Hawaii to Tahiti: Day 11. Lift

22 Apr

Yesterday afternoon, we tacked down south again, hoping to make some progress to the equator. It didn’t look good, our heading was dead south, and we need to keep moving east to make our destination. I took control from the autopilot. A ships autopilot is good at keeping a boat moving in a given direction. However, waves will confuse it and it’s not very good at maximum upwind angle.

The waves are the biggest confusion for the autopilot, so manually helming the boat, I’m usually able to beat it by 10 degrees in our current conditions. I stayed on the helm for about 2 hours desperately hoping to push her south easterly, but we were still just going straight south. I gave up and put the autopilot back in charge.

Our wind instruments seems to be misaligned, so while still heading south, I setup a new way to monitor COG (Course Over Ground) down below. One of our last screens down below stopped working (thanks Raymarine), but luckily our autopilot remote has a screen that I was able to configure to show COG so we could monitor and get our best angle as we were planning to tack back and forth through the night.

Then came the lift. A lift is when the wind changes in your favor, effectively making your boat point higher into the wind. Basically, our COG started falling from 180 down to the 170 range, and our course thus was shifting to the east, just as we wanted. We didn’t think it would last, but it would be a bad time to tack now, so we postpone our easterly tack until the wind pushed us back west again at around 190 or more. That never happened. As the evening progressed, our COG got lower and better. By midnight it was down to 150. By morning, it was down to 130.
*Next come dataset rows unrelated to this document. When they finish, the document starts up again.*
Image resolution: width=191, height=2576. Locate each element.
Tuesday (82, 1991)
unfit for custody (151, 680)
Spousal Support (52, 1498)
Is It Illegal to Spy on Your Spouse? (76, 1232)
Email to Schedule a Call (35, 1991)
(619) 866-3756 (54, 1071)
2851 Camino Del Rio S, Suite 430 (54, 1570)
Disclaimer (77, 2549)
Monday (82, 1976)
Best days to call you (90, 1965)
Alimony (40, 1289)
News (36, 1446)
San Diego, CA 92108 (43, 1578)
We are now sailing straight for our preferred crossing point at the equator and if the wind direction and speed holds, we should be crossing early tomorrow morning. We have less than 1000 miles left to Rangiroa, our first stop in the South Pacific, and if we’re lucky, it will be a straight shot with no more tacking.

Aloha from Petter and Octavia

One Reply to “Hawaii to Tahiti: Day 11. Lift”

  1. Thank you for the great news. Good problem solving too! We feel your excitement as you are now heading in the direction you need.